Live verdicts from the supervised model. The selfie shows the heuristic→model gap that motivates the probe: the formula says in-between, the trained model — from the embedding alone — correctly says personal.

06/

After

curate · cleanup · export
Faces → People
InsightFace embeds every face → HDBSCAN clusters → you name/merge (path-anchored, survives re-cluster). A named person force-buckets their photos personal, reversibly.
Cleanup
Junk score (Laplacian-variance blur, exposure, tiny-res, dupes) + a learned P(delete) logreg on your 🗑/keep flags.

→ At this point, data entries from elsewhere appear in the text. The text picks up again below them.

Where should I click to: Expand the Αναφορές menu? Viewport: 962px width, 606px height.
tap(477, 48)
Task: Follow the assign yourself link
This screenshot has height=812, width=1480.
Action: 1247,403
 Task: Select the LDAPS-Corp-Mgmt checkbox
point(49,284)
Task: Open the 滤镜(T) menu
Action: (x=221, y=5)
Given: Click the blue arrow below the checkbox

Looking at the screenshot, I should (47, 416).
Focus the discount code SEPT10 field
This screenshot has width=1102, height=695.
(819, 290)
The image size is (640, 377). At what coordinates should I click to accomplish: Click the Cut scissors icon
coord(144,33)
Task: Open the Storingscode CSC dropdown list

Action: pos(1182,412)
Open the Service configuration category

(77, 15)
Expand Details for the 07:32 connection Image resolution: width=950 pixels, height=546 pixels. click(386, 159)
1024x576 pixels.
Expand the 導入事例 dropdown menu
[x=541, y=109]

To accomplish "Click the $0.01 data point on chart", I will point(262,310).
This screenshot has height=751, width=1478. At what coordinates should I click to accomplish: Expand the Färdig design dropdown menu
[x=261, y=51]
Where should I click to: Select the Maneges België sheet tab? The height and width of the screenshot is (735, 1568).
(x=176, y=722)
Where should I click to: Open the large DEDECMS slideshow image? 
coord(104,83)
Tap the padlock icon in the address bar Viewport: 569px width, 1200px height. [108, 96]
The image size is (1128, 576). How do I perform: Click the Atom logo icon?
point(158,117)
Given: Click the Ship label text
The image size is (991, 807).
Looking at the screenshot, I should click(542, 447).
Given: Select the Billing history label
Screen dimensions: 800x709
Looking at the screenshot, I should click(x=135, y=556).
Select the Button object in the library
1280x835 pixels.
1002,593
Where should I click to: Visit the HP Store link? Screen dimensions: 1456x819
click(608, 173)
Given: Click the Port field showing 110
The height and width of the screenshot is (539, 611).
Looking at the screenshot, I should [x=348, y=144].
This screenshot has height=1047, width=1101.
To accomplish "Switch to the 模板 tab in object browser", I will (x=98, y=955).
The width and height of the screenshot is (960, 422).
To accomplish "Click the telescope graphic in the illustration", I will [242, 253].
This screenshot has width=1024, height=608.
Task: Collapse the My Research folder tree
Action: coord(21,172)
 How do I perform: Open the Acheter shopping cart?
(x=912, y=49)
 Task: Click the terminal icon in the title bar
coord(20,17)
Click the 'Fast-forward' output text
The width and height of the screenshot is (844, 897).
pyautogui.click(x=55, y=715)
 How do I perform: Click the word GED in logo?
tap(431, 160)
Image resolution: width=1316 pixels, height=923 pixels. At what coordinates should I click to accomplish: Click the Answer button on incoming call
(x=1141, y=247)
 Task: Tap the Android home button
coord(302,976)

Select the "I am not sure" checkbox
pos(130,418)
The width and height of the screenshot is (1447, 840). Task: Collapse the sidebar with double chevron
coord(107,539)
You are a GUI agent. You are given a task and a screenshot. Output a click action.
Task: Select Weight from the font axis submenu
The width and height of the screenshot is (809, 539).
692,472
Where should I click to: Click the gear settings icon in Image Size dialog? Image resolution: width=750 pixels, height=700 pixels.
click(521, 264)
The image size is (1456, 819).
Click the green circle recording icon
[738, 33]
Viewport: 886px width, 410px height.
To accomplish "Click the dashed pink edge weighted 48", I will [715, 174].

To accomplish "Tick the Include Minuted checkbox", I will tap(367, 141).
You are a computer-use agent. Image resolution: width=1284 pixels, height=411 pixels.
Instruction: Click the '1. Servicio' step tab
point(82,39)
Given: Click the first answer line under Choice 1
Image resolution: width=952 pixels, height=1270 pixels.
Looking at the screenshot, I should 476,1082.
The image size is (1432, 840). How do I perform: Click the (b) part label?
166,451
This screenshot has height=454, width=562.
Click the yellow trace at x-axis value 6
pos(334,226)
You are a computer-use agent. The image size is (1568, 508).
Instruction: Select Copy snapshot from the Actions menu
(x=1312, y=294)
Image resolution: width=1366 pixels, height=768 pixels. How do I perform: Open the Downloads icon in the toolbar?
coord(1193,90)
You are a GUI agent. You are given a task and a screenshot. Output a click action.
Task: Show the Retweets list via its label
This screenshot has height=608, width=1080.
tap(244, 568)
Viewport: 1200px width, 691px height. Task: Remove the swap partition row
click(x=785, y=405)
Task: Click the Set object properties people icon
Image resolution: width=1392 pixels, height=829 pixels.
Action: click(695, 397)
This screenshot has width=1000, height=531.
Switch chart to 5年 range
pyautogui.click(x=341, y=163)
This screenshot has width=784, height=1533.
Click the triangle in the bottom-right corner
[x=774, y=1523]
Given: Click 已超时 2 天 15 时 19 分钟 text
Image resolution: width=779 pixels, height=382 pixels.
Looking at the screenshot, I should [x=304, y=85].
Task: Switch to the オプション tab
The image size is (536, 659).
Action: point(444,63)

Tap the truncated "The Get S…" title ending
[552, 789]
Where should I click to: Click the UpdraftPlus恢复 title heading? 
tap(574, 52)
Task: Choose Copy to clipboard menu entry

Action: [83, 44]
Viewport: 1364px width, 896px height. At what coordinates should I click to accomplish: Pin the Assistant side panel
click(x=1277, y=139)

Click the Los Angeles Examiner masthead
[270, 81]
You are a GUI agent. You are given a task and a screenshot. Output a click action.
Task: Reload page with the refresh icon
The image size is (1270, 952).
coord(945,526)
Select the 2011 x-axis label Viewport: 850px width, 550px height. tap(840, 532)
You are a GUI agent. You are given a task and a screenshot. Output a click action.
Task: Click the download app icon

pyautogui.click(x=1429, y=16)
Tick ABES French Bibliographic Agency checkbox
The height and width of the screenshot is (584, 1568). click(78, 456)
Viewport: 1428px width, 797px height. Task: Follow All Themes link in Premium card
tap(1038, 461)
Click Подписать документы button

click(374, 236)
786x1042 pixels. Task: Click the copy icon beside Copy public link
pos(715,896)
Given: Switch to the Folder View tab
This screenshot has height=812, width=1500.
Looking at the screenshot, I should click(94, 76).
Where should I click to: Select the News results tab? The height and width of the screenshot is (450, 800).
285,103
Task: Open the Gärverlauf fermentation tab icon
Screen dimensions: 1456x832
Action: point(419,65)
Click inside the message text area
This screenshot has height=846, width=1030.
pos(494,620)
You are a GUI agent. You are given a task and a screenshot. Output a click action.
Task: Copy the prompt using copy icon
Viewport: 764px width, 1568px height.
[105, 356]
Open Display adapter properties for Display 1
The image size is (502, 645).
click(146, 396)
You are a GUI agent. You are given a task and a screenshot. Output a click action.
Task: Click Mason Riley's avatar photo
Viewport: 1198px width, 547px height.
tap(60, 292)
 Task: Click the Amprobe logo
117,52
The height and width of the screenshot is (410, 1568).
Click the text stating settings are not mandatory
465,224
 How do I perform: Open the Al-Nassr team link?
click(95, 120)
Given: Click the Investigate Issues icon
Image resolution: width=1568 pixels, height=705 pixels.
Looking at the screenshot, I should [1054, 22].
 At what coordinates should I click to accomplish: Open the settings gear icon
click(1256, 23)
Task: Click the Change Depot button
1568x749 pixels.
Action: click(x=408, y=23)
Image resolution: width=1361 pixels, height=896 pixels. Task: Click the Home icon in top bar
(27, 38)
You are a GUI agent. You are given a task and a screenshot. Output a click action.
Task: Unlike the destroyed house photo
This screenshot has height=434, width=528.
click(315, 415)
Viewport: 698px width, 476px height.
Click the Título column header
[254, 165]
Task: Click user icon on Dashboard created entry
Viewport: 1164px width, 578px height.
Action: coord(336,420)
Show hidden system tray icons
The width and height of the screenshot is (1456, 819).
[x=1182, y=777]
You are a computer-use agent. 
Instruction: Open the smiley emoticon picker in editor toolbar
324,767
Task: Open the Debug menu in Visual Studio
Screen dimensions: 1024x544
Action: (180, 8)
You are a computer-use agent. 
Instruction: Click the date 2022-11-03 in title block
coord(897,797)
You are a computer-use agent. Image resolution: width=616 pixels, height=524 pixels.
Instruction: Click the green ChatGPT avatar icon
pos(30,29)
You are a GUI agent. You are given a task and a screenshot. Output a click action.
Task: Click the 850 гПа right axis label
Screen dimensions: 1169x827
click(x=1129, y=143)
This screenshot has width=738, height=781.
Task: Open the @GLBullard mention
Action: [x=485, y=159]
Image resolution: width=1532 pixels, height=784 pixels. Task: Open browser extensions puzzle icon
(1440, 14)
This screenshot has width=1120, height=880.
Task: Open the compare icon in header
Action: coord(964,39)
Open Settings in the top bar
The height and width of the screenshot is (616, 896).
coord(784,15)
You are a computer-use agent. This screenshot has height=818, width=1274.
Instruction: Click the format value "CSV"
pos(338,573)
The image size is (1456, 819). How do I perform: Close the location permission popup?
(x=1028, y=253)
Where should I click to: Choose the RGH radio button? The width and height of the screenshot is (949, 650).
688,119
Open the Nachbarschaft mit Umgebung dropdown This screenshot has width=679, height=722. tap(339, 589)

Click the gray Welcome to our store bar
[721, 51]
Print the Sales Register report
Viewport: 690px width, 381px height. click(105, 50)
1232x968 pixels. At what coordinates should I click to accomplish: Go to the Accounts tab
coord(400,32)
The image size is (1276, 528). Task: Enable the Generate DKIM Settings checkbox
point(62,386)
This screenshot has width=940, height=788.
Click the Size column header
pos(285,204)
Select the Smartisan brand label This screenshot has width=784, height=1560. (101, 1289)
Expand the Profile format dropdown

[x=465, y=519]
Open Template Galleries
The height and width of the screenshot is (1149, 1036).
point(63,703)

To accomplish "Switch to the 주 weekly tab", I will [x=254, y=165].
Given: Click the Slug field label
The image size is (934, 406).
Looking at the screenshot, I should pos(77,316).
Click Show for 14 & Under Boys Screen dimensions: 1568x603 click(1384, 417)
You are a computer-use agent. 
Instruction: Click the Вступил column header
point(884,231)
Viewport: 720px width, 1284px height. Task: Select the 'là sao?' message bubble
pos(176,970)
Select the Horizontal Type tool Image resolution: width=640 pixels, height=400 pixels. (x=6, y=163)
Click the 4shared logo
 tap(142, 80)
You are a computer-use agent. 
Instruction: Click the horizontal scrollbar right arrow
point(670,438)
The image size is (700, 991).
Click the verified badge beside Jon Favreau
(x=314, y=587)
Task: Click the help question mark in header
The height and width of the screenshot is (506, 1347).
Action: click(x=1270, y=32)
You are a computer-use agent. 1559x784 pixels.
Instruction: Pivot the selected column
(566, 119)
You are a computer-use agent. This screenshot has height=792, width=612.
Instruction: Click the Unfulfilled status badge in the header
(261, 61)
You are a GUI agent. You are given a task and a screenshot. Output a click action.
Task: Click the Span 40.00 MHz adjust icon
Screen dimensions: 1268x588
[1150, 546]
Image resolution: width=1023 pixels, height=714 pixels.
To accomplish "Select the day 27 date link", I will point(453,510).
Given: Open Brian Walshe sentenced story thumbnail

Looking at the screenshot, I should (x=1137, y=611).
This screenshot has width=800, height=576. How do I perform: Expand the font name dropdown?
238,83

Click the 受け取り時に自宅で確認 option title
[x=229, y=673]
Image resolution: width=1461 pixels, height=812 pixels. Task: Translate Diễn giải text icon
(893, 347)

Trash via /usr/bin/trash (recoverable); embedding snapshotted at tag-time so it stays a training positive.
Export
Confirmed reference is MOVED to the main library; in-between is COPIED. A manifest + saved vectors keep moved images as training examples — exporting never drops them from the model.
06.5/

Visualization Suite

interactive diagrams of the pipeline

Explore the decision logic with interactive visualizations: the evidence flow through the pipeline, the embedding manifold, and the decision boundaries. Each diagram is interactive — hover to reveal signals, click to explore details.

View Visualizations →
07/

Engineering

what makes it trustworthy
Isolation
The personal process re-execs itself with MUSER_HOME set before any heavy import, so import order can never leak the main root. Write endpoints 403 on the main instance.
Labels are gold
A corrupt label file once read silently as {}, and the next save clobbered ~1,800 human labels from empty. Fix: corrupt-but-present → quarantine + raise, never silent {}. Back-ported to every sidecar + per-process temp names + atomic writes.
No data loss
Moved (reference→main) and trashed (delete) images both keep their embedding — via manifest+npz link and a tag-time snapshot — so curation never silently shrinks the training set.
Verified
Every number on this page was pulled from the live system: real signal values from personalness.json, real verdicts from the running service.